Task item |
Reproduce the back-pain injection article word for word, starting with "The injection includes" and going on through "old, vibrant self.".

Injection Could Help Regrow Spine, Reduce Back Pain

In Clinical Trial, Growth Factors Injected Into Damaged Discs

About 80 percent of Americans will experience low back pain at some point in their lives.

It's the second most common reason people visit their doctors. Often, these patients have torn or ruptured discs that cause excruciating pain. But there's a new option on the horizon that could regrow healthy discs in the spine without surgery.

Rebecca Tirs spends most days curled up in bed with her dog, Jenny Bee. But this isn't how life has always been for these two.

Ten years ago, Tirs was an active 28-year-old. But then she was in a rollover car accident, where she tore two discs in her low back.

"I had a mild traumatic brain injury. I had a fractured pelvis. I had fractured scapula, fractured ribs," she said.

Tirs can barely walk. She had to quit work and give up all her favorite activities.

"It was just constant, deep down to the bone, severe pain," Tirs said. "I cried all the time."

Dr. Michael DePalma is working on a new way to heal injured backs. As part of a clinical trial, he injects growth factors, found naturally in the body, into damaged discs.

"The growth factors are that, they stimulate growth of certain tissue," said DePalma, the medical director at the VCU Spine Center in Richmond, Va.

The injection includes a growth factor called OP1, a key ingredient in the development of bone and tissue. In animals, the shot helped damaged discs grow back. Doctors say in humans, it could mean no surgery, no damage to surrounding tissue and little downtime.

"This sort of treatment may find its role in treating the disc before they get to a point beyond which only surgery is going to help," DePalma said.

Tirs doesn't know if she received a placebo or the real injection, but she noticed a slight improvement in her pain level.

"Instead of maybe an eight or a nine, I was a seven," she said.

She said every bit helps -- if it gets her one step closer to her old, vibrant self.

Researchers are still working to see if one injection is enough to ease the pain. Eligible patients have suffered lower back pain for three to six months despite physical therapy and medication.

BACKGROUND: Intervertebral discs, which form the cushions between the vertebrae of the spine and make up about a third of the spine's height, degenerate earlier than any other connective tissue in the body. When a disc degenerates, it loses height and affects the mechanics of the entire spine, possibly negatively affecting surrounding muscles and ligaments.

A major cause of back pain, research shows pain from disc degeneration affects 12 to 35 percent of the Western world, according to the journal Arthritis Research & Therapy.

"Back pain is common, and the most common source of back pain is a disc," said Michael DePalma, M.D., an interventional spine specialists at VCU Spine Center in Richmond, Va..

About 10 percent of back pain sufferers become chronically disabled. When a disc ruptures or bulges to press on a nearby nerve root, the injury is called a herniation. Experts believe some degeneration must take place before a disc herniates.

CAUSES: Aging and injury are the most common causes of disc degeneration. These factors lead to a loss of hydration in the material that makes up a disc, which ultimately leads to the loss of height. This loss of height eventually causes pressure on the nerve roots in the spine, resulting in pain.

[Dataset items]

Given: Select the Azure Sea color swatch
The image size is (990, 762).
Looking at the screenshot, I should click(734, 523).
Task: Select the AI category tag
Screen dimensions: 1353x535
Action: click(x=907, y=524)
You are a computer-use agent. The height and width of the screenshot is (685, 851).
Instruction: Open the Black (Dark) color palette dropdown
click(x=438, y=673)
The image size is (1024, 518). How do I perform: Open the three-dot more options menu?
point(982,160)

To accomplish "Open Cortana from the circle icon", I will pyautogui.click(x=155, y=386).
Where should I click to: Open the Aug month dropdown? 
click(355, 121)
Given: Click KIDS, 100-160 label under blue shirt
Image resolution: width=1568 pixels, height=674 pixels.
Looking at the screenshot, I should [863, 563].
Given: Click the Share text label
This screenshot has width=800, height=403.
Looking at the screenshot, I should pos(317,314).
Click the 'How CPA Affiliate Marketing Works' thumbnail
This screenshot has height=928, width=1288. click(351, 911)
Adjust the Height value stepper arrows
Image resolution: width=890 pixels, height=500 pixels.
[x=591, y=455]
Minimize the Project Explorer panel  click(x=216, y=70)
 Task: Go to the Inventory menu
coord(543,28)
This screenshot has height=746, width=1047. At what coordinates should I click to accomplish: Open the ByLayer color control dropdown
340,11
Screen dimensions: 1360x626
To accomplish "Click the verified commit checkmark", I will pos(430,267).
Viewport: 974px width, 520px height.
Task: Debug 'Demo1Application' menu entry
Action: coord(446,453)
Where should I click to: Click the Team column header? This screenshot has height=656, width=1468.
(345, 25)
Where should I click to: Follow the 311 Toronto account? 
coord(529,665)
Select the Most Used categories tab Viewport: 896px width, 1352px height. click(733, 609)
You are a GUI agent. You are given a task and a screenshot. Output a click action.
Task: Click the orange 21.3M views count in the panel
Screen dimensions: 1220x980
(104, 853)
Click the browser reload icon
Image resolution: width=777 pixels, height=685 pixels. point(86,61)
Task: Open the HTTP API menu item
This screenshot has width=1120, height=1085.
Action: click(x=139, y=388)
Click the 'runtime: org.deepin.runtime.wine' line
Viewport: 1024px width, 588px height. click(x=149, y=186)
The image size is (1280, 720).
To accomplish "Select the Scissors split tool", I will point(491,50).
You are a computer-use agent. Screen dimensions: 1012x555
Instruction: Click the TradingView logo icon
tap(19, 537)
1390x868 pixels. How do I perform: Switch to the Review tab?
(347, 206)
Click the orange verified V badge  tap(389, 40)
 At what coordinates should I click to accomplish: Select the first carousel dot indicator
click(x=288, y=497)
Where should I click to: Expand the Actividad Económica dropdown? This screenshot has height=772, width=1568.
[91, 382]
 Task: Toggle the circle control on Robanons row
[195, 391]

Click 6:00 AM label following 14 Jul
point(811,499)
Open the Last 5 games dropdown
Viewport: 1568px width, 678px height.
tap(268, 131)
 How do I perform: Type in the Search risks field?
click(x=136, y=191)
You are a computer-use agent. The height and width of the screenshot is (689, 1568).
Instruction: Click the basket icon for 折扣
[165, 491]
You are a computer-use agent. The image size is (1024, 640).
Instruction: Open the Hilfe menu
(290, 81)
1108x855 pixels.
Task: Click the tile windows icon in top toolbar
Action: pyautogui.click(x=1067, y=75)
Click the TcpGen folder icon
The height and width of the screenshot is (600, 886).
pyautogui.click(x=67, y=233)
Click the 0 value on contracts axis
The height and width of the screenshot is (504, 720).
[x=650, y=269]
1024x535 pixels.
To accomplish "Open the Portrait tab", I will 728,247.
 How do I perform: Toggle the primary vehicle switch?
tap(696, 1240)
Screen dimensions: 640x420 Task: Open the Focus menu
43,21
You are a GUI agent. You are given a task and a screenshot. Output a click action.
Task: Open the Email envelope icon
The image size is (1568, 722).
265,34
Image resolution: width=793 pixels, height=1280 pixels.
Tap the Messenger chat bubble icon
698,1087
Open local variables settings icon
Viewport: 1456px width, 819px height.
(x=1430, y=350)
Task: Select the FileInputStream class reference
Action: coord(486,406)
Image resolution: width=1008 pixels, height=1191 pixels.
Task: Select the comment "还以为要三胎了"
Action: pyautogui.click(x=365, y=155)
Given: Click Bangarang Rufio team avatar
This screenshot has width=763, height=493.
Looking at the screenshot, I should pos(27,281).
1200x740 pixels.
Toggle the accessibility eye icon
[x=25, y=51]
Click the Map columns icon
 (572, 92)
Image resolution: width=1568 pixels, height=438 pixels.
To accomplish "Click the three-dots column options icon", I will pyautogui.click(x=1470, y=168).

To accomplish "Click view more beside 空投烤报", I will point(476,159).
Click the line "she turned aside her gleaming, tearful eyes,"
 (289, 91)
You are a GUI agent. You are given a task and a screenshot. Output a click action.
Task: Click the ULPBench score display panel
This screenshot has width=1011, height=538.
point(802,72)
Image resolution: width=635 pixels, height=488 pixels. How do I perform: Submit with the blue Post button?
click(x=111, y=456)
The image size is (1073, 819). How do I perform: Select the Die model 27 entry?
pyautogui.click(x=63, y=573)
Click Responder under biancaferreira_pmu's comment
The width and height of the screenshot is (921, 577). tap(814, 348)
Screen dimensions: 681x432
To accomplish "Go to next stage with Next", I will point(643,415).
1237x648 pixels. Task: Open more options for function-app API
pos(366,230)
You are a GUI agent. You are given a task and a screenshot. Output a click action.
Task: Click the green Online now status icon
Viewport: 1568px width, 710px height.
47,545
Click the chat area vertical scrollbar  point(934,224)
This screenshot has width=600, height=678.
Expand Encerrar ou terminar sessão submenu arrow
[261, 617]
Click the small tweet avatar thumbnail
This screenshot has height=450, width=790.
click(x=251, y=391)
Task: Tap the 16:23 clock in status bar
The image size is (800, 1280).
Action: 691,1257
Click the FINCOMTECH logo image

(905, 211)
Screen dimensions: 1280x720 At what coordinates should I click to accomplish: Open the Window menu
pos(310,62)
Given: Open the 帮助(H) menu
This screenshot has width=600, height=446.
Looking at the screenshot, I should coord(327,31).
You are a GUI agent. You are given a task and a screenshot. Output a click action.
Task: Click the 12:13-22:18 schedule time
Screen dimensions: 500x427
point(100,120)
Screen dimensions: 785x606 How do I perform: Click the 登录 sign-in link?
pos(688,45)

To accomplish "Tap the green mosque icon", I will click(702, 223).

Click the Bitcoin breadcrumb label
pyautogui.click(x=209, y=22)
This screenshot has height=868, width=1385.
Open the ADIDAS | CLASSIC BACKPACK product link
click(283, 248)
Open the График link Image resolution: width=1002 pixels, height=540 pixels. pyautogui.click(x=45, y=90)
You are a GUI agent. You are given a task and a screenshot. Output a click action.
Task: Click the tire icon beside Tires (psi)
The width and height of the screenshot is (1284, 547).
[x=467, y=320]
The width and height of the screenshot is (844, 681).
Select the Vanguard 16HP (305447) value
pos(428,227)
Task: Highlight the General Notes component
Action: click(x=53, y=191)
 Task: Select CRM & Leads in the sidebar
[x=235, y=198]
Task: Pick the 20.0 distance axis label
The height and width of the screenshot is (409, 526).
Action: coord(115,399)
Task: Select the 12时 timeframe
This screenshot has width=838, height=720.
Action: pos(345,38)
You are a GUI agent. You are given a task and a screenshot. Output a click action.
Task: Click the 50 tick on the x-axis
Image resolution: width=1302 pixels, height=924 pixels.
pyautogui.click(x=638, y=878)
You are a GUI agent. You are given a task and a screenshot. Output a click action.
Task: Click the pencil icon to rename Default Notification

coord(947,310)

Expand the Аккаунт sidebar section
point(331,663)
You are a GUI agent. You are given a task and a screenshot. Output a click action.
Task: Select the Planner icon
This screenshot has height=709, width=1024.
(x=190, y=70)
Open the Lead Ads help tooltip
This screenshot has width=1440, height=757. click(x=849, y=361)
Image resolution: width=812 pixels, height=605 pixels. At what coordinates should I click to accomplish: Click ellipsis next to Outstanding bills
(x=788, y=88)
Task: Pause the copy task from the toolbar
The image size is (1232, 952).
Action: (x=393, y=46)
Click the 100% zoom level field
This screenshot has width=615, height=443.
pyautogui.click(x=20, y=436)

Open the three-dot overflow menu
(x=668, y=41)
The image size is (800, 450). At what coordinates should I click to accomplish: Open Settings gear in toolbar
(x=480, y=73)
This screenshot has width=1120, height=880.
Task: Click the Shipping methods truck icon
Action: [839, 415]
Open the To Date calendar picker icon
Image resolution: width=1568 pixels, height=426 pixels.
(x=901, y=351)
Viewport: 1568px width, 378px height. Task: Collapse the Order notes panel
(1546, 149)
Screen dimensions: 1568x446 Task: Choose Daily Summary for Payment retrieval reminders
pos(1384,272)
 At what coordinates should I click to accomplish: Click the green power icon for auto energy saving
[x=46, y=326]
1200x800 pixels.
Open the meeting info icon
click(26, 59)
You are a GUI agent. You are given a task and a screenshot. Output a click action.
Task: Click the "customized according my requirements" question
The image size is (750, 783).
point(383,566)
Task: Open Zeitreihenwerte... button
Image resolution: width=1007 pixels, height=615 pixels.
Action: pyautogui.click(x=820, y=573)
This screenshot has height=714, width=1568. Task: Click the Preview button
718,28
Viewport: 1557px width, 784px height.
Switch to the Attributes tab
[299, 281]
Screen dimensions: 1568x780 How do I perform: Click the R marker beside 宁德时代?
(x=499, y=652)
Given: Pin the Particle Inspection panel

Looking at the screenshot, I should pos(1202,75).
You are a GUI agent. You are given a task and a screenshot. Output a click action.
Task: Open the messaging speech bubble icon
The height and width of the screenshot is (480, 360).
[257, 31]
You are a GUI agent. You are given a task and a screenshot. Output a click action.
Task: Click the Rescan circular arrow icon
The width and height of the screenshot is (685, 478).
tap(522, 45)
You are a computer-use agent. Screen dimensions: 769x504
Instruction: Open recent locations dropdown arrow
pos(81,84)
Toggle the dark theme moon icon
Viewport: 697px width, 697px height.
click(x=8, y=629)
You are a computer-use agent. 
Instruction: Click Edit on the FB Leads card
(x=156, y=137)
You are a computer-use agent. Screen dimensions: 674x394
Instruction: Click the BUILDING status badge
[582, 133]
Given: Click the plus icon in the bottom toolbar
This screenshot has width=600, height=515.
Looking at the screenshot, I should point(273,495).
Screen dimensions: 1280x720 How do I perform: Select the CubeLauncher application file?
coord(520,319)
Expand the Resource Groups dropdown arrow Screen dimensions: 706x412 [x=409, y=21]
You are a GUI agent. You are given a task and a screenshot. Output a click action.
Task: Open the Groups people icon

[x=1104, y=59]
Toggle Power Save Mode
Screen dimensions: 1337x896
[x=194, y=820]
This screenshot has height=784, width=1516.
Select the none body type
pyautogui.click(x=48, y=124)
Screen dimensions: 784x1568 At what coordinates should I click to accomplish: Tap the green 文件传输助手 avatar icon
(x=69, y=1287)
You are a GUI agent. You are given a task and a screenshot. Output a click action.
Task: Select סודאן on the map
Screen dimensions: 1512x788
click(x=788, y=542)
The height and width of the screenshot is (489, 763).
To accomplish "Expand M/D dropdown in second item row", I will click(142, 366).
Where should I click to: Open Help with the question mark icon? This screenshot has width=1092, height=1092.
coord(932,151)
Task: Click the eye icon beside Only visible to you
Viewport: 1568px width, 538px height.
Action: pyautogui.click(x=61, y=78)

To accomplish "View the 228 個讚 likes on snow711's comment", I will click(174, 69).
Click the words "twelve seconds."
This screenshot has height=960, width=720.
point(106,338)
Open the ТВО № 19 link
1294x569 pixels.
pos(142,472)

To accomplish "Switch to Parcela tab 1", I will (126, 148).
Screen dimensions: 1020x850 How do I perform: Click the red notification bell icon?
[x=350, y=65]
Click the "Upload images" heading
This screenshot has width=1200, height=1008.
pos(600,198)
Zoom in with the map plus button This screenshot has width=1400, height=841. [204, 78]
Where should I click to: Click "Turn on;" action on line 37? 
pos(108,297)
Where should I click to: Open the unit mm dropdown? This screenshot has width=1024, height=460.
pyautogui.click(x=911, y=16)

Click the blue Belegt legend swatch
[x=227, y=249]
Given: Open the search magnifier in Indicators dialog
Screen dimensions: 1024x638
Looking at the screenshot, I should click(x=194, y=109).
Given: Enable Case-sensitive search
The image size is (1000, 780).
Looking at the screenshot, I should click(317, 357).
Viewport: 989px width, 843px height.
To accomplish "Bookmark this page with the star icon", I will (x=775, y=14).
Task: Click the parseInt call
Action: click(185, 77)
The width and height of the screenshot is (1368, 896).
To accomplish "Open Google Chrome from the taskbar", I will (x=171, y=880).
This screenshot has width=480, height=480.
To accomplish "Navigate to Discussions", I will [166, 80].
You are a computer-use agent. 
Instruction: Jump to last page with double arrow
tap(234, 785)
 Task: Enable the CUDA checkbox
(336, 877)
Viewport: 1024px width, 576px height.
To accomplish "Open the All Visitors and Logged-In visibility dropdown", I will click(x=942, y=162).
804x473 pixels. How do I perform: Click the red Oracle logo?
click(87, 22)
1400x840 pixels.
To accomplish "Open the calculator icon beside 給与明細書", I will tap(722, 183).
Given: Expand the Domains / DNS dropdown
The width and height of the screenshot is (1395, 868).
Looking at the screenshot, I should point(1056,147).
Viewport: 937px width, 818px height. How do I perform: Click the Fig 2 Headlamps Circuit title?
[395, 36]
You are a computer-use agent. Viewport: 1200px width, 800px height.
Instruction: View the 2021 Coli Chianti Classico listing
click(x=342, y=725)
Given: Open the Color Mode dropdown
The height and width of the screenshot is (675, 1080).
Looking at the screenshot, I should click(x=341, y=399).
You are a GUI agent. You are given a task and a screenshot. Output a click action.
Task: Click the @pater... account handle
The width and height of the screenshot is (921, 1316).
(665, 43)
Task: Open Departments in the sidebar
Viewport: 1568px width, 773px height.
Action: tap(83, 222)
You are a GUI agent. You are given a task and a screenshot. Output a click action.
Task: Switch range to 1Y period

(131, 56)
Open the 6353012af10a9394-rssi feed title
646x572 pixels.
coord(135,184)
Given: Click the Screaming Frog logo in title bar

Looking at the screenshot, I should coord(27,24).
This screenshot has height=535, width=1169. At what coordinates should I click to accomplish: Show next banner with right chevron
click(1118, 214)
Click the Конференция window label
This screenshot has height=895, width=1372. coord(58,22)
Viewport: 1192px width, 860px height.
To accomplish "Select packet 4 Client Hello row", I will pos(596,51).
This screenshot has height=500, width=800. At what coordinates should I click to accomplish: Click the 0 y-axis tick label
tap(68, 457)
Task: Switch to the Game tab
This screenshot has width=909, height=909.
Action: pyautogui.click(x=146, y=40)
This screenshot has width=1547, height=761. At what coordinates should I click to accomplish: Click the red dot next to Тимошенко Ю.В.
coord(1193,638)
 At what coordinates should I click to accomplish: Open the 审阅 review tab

Solution for this exercise |
The injection includes a growth factor called OP1, a key ingredient in the development of bone and tissue. In animals, the shot helped damaged discs grow back. Doctors say in humans, it could mean no surgery, no damage to surrounding tissue and little downtime.

"This sort of treatment may find its role in treating the disc before they get to a point beyond which only surgery is going to help," DePalma said.

Tirs doesn't know if she received a placebo or the real injection, but she noticed a slight improvement in her pain level.

"Instead of maybe an eight or a nine, I was a seven," she said.

She said every bit helps -- if it gets her one step closer to her old, vibrant self.